2. Fire up. Set up the grill for two-zone cooking and shoot for about 225°F in the indirect zone.

3. Cook. Put the meat on the grill in the indirect zone. After about 15 minutes, start checking the interior temperature with a rapid-read thermometer. Check every 5 to 10 minutes in more than one location. At this low temperature, the exterior color should not go much beyond tan; if you add wood it might get a ruddy glow. Flip it if one side is cooking faster than another.

4. After about 30 minutes, the temperature in the deepest part of the meat will probably hit 110°F. Open the lid and leave it open.

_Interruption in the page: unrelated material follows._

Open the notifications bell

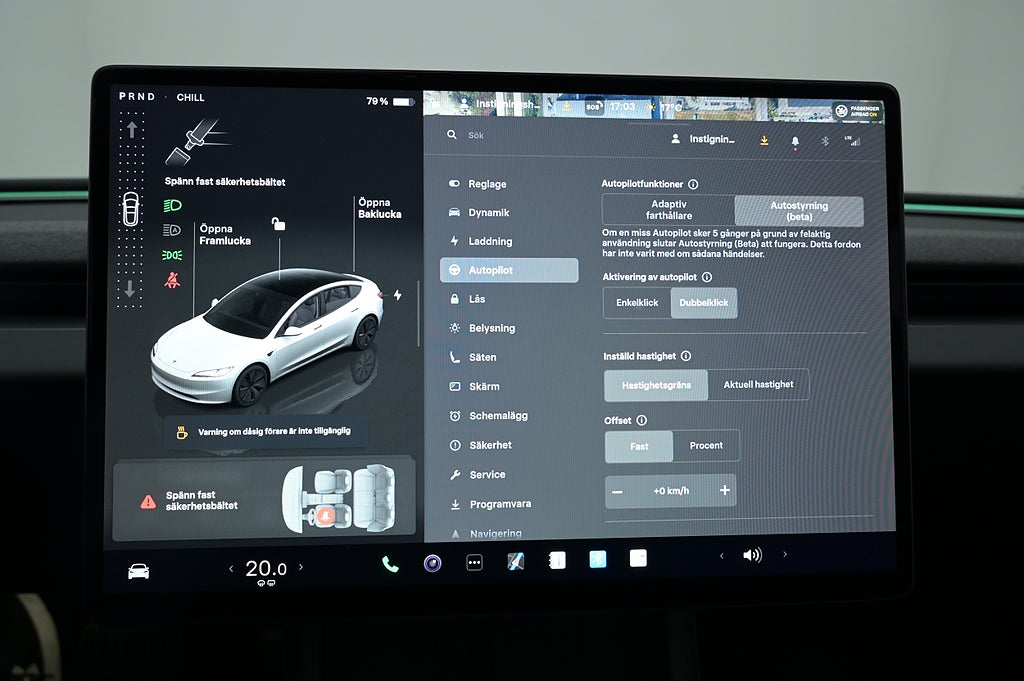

5. Now that the interior is getting close to target, you will sear to it to get the entire surface dark. You want the surface to get scorching hot so it will brown quickly without transferring heat to the center. By cooking hot and fast with the lid off and flipping often, the heat works mostly on the surface of the underside and doesn’t have time to migrate deep into the meat. When you flip the heat bleeds off into the air and doesn’t overcook the meat.

On a charcoal grill: Bunch the coals together or add new fully lit hot coals so you have a pile of concentrated energy. If necessary you can take the meat off the grill to add more coals and wait for them to get hot.

On a kamado: Remove the deflector plate or move it to the direct side if you have a Divide & Conquer. Open the lower vent all the way and get the coals good and hot. Use a hair-dryer in the bottom vent to stoke the fire if needed. Lower the cooking grate as close to the coals as possible.

On a gas grill: If you have a sear burner, heat it up. If not, remove the meat and set it aside on a plate for a few minutes while you get the grill ready to sear. You might be able to remove the grates and lower them to sit right on top of the flavor bars or deflectors that protect the burners. The closer you get to the heat source, the better. Close the lid and turn all burners on high.

On a pellet smoker: Since most pellet smokers are all indirect heat all the time, you will need to preheat a heavy pan, perhaps cast iron. Take the meat off, crank up the heat all the way, and put your heavy pan on the grill and get it rip snortin’ hot.

6. Now we sear. Pat the meat dry and put it on the hottest part of the grill as close to the heat source as possible. Keep the lid open and turn the meat often.

All our effort is on one surface at a time. Stand by your grill! Things will move quickly because the meat’s surface is already close to 212°F, and you need to be ready to react. If you have charcoal about 1 inch below the meat, each side can be done in as little as 3 minutes. You want the surface evenly dark, with no grill marks. If a little of the edge fat blackens, that’s okay, but don’t blacken the muscle fibers.

7. When the meat hits 130°F (or your favorite temperature), get it off the flame and to the table while it is still sizzling! Err on the side of undercooking, since you can always put a steak back on the grill.

8. Serve. Don’t let the meat rest and cool off and lose its crust (see page 000). Some prime steakhouses, like Peter Luger in Brooklyn, slice it across the grain, and then reassemble the whole thing on the platter. This is also a nice approach if you have huge steaks that are too big for one to a person, but the juices will soften the crust.